Jessa Anderson has the bubbly girly Christian singer songwriter thing that I just love when I'm in a girly pop mood. She has a song called The Same Place, and, in talking about brokenness, says that "we all come from the same place"
One thing that post modernism, liberal theology (including neo-evangelicalism), has done is made us seem like we all have different stories, that we come from different places and that we can't possibly all agree. While we do all meet Jesus in different ways and different times in our life, to say that we don't come from the same place is inaccurate, the way I see it.

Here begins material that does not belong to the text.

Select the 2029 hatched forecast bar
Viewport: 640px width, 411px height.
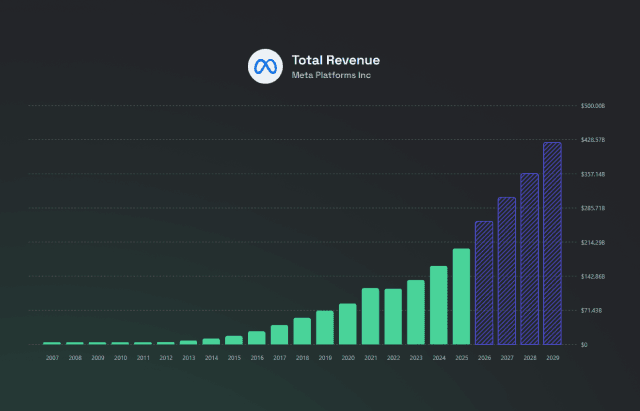(552, 243)
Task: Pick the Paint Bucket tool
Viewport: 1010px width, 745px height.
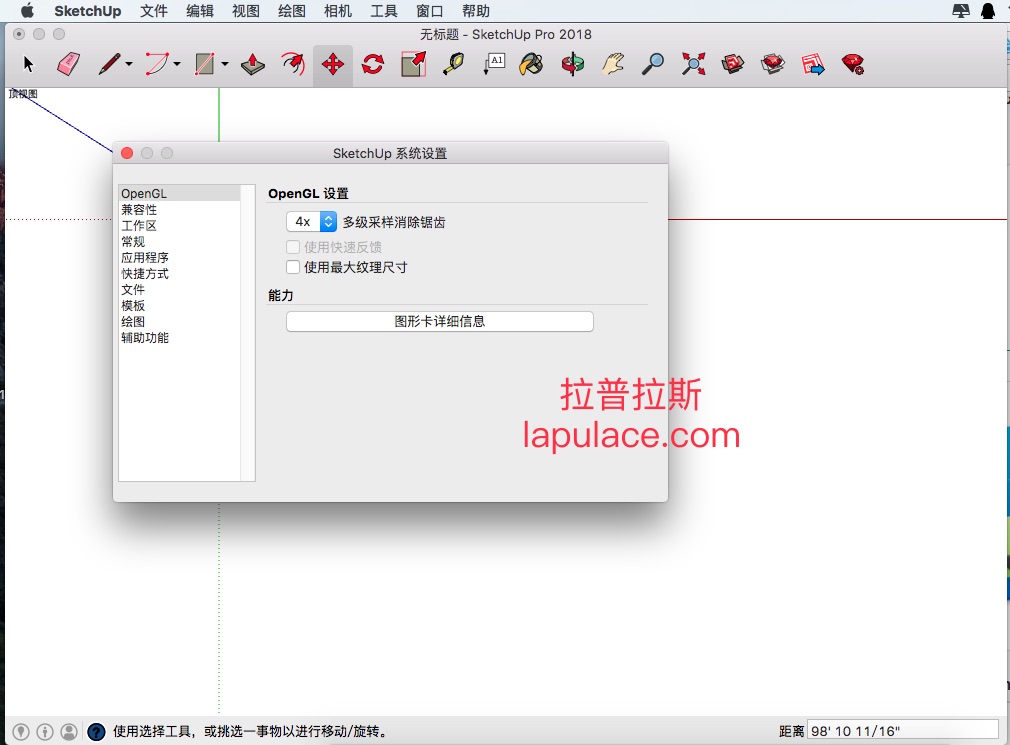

Don't you remember it? That moment when you were so aware of the darkness of your soul, of the sin that was keeping you out of the heavenly courts. That time when you were so broken that you couldn't see a way out. And what did Jesus do? He met you in that place that you were, and led you to a new place, His place - the cross. Where you were forgiven and redeemed. Where He took the blame for your sin and shattered your darkness. Where His death became life, and His life became freedom.
Maybe I need to break here for a second, because one of the problems with the post modern/liberal school of thought, is that often we never need to get there. The problem of our own sin is minimized. We're told there's a light in us naturally - with or without Christ. But if we never reach total darkness, if we never understand depravity, why would we need to be led?
When we understand that pain, and our own helplessness to heal it, we have no choice but to be led to one place, the same place: the cross.
And every day after that first day, we still have it. We still have that moment of kneeling before the Lord, and if we truly are in Christ, who are we to say we don't come from the same place?